**WORK TO DO**.
1. In the parking analysis below, condense the paragraph beginning "Summary: City X is evaluating construction" into a short bulleted list that keeps its main facts.
2. Return, word for word, the part of the parking analysis below that opens with the words containing "Summary: City X proposes" and closes with "a.m. to noon.".

**DOCUMENT SEGMENT**.
────────────────
City X conducted a one-day study of accumulation patterns in a city-owned parking garage that contains a total of 1,200...

OWNING THE DATASET

Understanding Source A: Chart/Graph - One-Day Parking Garage Accumulation Study

Chart/Table Analysis:

• What the chart shows: A graph displaying three data series over a single day (5:00 a.m. to 7:00 p.m.) for a 1,200-space city-owned parking garage:
  • Cumulative arrivals (total cars that entered)
  • Cumulative departures (total cars that left)
  • Accumulation (cars currently in the garage)

• Key patterns observed:
  • Accumulation reaches maximum capacity of 1,200 spaces from 10:00 a.m. to 12:00 p.m.
  • Steepest arrival increase occurs between 7:00-8:00 a.m. (from 250 to 1,100 cumulative arrivals)
  • By 7:00 p.m., accumulation drops to only 200 vehicles
  • Total of 2,800 vehicles used the garage throughout the day

• Inference: The garage experiences severe morning congestion with 850 vehicles arriving in just one hour (7-8 a.m.)

• Inference: Peak congestion occurs during typical business hours, suggesting the garage primarily serves daytime users (workers, shoppers)

• Inference: Despite reaching full capacity for 3 hours, significant turnover throughout the day allows 2,800 total vehicles to use the 1,200-space garage

Summary: The parking garage study reveals severe morning congestion between 7-8 a.m., with the facility reaching full capacity from 10 a.m. to noon before gradually emptying in the afternoon and evening.

Understanding Source B: Text Source - Parking Detection System Proposal

Summary: City X proposes a \(\$6 \text{ million}\) detection system to address the morning congestion problem identified in the parking study, using real-time alerts to help drivers avoid arriving when the garage is near its 1,200-space capacity.

Understanding Source C: Text Source - New Parking Garage Construction Proposal

Summary: City X is evaluating construction of a new parking garage as an alternative to the detection system, offering additional capacity rather than just monitoring, with higher upfront costs but lower annual operating expenses over a 30-year lifespan.

Overall Summary

• The parking study reveals severe morning congestion at City X's 1,200-space garage, with 850 cars arriving between 7-8 a.m. and full capacity reached from 10 a.m. to noon.
────────────────
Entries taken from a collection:
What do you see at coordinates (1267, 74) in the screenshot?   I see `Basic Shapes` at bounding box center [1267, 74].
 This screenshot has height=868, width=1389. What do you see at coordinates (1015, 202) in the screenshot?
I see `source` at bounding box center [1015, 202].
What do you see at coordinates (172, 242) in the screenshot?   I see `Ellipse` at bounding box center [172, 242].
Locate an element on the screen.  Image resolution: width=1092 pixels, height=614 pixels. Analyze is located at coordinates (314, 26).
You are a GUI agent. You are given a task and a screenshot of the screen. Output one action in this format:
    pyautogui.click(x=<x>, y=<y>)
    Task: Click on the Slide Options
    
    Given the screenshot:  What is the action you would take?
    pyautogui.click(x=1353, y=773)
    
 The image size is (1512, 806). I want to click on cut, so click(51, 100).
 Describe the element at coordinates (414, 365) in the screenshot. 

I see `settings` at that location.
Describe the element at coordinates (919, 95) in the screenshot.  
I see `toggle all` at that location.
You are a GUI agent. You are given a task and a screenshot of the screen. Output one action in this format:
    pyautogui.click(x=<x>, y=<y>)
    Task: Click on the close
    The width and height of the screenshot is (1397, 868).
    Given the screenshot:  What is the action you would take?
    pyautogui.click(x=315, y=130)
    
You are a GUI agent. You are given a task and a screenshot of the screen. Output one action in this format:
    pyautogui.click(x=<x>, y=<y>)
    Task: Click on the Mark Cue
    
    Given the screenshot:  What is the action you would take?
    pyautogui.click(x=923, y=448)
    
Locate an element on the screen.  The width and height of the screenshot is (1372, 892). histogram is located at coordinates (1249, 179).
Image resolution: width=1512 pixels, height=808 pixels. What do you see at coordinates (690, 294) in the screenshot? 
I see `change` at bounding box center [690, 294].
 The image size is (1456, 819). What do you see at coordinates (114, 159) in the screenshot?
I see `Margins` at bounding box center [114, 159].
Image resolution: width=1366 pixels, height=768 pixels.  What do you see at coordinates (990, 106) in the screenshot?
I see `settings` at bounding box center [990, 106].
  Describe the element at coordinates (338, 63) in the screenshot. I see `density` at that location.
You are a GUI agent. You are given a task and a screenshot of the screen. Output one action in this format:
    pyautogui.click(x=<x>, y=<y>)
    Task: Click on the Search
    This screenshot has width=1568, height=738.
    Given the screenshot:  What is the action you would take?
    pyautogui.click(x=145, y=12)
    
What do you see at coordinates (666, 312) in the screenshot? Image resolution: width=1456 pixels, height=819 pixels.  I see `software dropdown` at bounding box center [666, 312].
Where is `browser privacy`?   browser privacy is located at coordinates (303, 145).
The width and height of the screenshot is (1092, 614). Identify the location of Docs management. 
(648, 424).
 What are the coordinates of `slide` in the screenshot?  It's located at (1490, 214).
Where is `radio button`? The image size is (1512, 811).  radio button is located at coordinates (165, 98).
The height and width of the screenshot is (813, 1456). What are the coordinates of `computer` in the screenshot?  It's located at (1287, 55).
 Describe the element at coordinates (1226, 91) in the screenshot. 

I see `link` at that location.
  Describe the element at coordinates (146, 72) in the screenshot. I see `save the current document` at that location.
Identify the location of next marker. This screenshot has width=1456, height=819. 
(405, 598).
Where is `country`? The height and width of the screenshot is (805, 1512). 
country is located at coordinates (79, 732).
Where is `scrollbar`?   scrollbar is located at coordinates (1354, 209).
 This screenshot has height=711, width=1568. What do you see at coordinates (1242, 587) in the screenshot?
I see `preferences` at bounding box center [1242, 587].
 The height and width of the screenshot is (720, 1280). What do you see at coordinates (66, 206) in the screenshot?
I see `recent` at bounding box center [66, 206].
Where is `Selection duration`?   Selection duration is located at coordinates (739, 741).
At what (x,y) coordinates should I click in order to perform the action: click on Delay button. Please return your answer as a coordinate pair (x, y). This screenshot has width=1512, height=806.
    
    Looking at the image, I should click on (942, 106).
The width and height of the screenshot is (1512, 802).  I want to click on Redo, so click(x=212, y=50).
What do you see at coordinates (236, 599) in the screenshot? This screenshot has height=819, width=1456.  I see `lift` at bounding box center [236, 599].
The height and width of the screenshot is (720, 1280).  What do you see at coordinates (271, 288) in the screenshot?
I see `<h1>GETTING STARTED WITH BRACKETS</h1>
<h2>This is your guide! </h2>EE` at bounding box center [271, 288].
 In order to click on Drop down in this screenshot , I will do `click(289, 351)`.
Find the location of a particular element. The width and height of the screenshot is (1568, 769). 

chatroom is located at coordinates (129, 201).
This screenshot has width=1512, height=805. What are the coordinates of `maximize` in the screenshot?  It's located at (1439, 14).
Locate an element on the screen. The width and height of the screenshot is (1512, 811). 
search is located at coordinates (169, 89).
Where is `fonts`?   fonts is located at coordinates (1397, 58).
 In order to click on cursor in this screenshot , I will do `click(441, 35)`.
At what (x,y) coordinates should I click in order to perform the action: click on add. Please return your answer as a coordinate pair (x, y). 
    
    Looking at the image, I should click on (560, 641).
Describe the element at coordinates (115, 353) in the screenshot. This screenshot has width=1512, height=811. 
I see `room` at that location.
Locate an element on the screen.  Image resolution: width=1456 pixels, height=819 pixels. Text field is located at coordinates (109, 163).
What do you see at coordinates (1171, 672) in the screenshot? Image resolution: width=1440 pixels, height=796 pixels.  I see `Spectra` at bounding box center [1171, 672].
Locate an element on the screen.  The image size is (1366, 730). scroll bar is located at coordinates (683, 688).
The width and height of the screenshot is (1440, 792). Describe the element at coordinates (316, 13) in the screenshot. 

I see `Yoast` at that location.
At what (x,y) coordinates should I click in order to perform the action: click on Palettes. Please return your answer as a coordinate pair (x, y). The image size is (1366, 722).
────────────────
**CORRECT ANSWERS**.
1.
- City X is weighing construction of a new parking garage as an alternative to the detection system.
- The new garage would add capacity rather than only monitor it.
- It would cost more upfront but less to operate each year over a 30-year lifespan.

2.
Summary: City X proposes a \(\$6 \text{ million}\) detection system to address the morning congestion problem identified in the parking study, using real-time alerts to help drivers avoid arriving when the garage is near its 1,200-space capacity.

Understanding Source C: Text Source - New Parking Garage Construction Proposal

Summary: City X is evaluating construction of a new parking garage as an alternative to the detection system, offering additional capacity rather than just monitoring, with higher upfront costs but lower annual operating expenses over a 30-year lifespan.

Overall Summary

• The parking study reveals severe morning congestion at City X's 1,200-space garage, with 850 cars arriving between 7-8 a.m. and full capacity reached from 10 a.m. to noon.